Internal bleeding means not only is blood going where it shouldn’t inside your body, but it’s coming out of damaged blood vessels that are hard for the body to repair by itself.

Anonymous 0 Comments

When you rupture an internal organ, you bleed like you do with a cut or head wound on the outside. You’re injured internally and blood is going where it’s not supposed to be.

I ruptured my small intestine as a child in a monkey bar accident. The pain was incredible, I started puking blood, eventually I was puking bile, and without emergency surgery within hours I would have bleed to death. Only from the inside.

Anonymous 0 Comments

Typically it just means that blood is escaping into a space that shouldn’t be filled with blood. In large cavities such as your chest, pelvis or certain compartments in your leg, you can lose a LOT of blood; sometimes without knowing.

In comparison, an external bleed is usually obvious and can be quickly treated.

Treating an internal bleed is much harder since you may need to get inside past viral structures in difficult to reach spaces to stop it.

They also tend to be more severe since a paper cut is only affecting the tiny blood vessels in the skin, whereas an internal bleed may involve a vessel that is a few centimetres in diameter.

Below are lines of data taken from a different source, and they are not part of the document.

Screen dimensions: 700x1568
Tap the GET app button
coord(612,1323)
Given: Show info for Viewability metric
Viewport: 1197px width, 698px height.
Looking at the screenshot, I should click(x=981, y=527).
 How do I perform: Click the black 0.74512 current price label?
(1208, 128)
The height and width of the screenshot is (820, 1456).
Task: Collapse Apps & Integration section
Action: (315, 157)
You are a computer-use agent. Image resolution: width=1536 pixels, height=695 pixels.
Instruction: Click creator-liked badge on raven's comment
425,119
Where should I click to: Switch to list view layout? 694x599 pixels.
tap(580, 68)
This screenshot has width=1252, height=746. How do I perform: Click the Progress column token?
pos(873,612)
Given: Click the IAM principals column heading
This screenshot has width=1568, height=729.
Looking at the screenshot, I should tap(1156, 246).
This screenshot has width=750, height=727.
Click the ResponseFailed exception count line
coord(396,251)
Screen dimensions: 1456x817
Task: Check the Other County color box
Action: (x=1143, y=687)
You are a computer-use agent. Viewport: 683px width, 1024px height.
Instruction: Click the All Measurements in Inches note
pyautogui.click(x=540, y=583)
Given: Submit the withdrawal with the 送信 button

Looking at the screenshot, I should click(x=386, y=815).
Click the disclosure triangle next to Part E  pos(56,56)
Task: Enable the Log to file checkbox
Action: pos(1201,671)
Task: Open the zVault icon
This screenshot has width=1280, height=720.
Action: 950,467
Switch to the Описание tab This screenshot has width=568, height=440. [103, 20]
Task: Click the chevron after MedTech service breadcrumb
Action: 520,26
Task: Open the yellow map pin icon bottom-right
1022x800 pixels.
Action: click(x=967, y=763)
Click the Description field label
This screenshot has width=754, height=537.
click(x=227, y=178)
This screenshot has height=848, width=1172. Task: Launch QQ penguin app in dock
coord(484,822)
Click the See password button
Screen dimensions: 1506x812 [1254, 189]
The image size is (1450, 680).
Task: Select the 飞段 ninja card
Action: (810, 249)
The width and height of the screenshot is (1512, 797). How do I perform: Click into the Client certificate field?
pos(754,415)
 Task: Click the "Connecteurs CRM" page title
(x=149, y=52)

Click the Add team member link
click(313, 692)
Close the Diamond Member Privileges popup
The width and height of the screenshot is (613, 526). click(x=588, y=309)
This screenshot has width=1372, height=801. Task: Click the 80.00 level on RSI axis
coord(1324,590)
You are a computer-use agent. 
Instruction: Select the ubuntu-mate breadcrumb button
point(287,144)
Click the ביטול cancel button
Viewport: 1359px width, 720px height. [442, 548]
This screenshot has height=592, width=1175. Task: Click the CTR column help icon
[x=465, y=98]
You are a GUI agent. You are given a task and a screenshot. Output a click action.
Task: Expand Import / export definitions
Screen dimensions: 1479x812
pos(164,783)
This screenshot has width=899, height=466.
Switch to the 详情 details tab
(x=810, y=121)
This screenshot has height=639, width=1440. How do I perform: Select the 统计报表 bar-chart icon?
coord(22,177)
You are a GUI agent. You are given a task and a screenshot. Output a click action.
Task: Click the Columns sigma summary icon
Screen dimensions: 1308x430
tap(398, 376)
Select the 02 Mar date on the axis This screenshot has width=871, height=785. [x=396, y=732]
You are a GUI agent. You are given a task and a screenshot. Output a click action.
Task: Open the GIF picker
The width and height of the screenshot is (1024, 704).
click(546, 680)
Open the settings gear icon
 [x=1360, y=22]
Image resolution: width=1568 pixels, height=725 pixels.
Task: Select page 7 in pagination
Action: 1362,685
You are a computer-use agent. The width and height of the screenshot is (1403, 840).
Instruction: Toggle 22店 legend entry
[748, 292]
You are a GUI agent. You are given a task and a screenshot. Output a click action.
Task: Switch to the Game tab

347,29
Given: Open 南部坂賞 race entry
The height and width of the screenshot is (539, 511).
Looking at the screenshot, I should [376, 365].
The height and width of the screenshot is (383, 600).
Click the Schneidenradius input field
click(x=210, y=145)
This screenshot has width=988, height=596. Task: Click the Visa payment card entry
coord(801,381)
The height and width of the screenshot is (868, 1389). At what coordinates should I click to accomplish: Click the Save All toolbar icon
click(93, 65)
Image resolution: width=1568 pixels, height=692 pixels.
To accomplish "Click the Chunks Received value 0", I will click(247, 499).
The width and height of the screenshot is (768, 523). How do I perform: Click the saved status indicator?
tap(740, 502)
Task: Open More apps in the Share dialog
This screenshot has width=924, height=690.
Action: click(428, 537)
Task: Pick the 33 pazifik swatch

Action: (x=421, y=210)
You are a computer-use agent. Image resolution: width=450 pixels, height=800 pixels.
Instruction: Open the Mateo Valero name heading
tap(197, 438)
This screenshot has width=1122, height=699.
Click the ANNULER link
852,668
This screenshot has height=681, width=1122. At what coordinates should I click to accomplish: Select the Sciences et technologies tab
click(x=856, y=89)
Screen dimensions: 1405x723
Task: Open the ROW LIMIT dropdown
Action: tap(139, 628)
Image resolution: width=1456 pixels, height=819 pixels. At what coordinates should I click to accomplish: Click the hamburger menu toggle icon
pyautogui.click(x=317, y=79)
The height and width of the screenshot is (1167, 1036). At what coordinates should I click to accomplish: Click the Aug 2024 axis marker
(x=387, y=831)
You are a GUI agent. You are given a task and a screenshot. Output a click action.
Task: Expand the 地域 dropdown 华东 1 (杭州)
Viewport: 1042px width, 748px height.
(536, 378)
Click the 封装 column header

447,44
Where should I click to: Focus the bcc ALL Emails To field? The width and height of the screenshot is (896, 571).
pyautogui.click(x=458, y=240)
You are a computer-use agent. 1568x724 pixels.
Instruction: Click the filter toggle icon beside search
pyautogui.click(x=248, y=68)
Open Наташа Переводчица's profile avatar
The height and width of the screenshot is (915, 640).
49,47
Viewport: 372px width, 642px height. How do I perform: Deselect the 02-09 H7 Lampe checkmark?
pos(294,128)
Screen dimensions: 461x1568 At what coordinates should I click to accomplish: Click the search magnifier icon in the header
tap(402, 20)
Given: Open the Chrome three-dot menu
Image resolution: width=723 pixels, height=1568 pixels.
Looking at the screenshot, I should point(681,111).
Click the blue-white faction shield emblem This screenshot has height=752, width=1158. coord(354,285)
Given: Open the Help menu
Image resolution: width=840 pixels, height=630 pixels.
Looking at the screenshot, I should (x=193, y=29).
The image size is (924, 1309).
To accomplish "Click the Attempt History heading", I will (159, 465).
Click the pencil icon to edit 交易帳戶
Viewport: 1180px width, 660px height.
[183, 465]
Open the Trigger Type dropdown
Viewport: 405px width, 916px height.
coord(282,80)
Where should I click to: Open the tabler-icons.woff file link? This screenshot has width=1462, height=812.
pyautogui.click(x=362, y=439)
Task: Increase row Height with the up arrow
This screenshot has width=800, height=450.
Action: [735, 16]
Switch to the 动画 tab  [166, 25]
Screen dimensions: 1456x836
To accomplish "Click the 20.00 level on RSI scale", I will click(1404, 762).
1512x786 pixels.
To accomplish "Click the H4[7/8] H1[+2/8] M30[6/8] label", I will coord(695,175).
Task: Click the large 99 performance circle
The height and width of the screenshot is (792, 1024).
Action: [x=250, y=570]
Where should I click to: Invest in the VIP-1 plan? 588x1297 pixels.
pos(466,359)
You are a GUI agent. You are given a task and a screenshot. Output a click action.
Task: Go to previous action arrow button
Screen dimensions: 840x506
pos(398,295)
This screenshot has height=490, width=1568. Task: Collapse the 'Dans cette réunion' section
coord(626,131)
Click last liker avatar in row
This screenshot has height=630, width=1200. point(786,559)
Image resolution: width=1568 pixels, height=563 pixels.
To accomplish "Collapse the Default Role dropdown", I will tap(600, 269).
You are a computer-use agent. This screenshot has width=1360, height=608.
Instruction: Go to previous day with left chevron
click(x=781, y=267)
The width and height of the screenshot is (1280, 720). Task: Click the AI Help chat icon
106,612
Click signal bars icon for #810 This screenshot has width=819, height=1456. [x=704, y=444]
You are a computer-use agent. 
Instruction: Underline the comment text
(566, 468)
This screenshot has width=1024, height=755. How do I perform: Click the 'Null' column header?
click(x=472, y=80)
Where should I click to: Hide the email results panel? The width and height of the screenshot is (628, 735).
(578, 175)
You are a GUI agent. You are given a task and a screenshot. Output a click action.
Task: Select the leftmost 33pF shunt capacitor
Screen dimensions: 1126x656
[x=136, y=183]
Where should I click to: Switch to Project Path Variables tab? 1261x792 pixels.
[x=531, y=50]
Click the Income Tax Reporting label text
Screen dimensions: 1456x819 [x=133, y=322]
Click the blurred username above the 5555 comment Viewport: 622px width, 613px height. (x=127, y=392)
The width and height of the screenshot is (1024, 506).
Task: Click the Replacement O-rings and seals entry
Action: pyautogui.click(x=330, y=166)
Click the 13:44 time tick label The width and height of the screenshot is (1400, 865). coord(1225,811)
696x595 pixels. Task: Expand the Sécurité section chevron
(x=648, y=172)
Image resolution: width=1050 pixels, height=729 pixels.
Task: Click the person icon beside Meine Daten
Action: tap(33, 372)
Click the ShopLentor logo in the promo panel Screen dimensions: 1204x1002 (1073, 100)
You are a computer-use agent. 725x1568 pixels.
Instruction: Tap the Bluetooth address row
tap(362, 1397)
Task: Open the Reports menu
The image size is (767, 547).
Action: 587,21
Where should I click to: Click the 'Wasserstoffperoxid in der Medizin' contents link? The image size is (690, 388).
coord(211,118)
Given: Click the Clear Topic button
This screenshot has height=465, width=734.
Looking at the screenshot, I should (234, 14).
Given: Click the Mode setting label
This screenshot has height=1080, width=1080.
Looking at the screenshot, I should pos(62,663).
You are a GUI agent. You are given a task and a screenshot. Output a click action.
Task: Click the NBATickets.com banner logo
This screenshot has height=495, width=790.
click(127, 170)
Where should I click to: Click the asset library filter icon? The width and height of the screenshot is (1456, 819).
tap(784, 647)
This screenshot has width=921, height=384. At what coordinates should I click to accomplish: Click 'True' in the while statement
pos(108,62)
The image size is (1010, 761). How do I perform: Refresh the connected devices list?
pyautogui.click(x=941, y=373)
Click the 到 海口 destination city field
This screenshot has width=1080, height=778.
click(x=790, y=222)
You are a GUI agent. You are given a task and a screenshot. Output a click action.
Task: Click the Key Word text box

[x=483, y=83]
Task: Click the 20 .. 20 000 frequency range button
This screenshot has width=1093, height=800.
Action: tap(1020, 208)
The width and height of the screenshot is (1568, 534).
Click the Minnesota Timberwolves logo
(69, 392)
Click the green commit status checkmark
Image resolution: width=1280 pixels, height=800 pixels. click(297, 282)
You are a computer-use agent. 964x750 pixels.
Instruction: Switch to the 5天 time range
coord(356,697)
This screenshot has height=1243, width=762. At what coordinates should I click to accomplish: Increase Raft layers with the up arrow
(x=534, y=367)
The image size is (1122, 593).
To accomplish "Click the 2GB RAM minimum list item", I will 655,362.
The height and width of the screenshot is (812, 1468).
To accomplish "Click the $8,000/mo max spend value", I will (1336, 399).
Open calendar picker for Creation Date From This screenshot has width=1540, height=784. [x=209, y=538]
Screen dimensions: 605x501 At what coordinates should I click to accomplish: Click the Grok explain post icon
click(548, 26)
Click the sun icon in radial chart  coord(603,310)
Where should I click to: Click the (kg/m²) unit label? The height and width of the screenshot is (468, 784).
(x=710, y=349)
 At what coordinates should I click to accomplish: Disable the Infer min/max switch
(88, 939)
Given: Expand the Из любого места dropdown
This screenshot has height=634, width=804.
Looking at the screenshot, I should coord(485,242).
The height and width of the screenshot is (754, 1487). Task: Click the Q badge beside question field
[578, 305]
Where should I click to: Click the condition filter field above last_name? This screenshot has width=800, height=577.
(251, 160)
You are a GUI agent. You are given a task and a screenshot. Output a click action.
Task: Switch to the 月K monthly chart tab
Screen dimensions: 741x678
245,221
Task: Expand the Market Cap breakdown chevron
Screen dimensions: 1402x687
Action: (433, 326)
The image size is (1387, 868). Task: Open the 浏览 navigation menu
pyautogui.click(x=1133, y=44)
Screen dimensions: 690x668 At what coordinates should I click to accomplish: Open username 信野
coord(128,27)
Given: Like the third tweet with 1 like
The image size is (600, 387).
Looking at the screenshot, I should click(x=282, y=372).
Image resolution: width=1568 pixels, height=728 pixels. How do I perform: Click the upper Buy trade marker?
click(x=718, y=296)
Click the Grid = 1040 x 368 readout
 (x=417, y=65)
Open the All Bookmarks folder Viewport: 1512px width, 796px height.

Source: med student, top of my head, feel free to correct me!

Anonymous 0 Comments

No doctor but i think scratches and small cuts are tiny blood vessels and internal bleeding is like major damage to organs or arteries and a pool of blood fills up inside you.

Anonymous 0 Comments

Well its like an outside cut, but its inside you. Its harder to tell it is there, because you cannot see inside you, and harder to fix, because i cannot put bandaids inside you. And there are things in your like lungs, that having blood in is bad, while blood outside your body is not bad for you.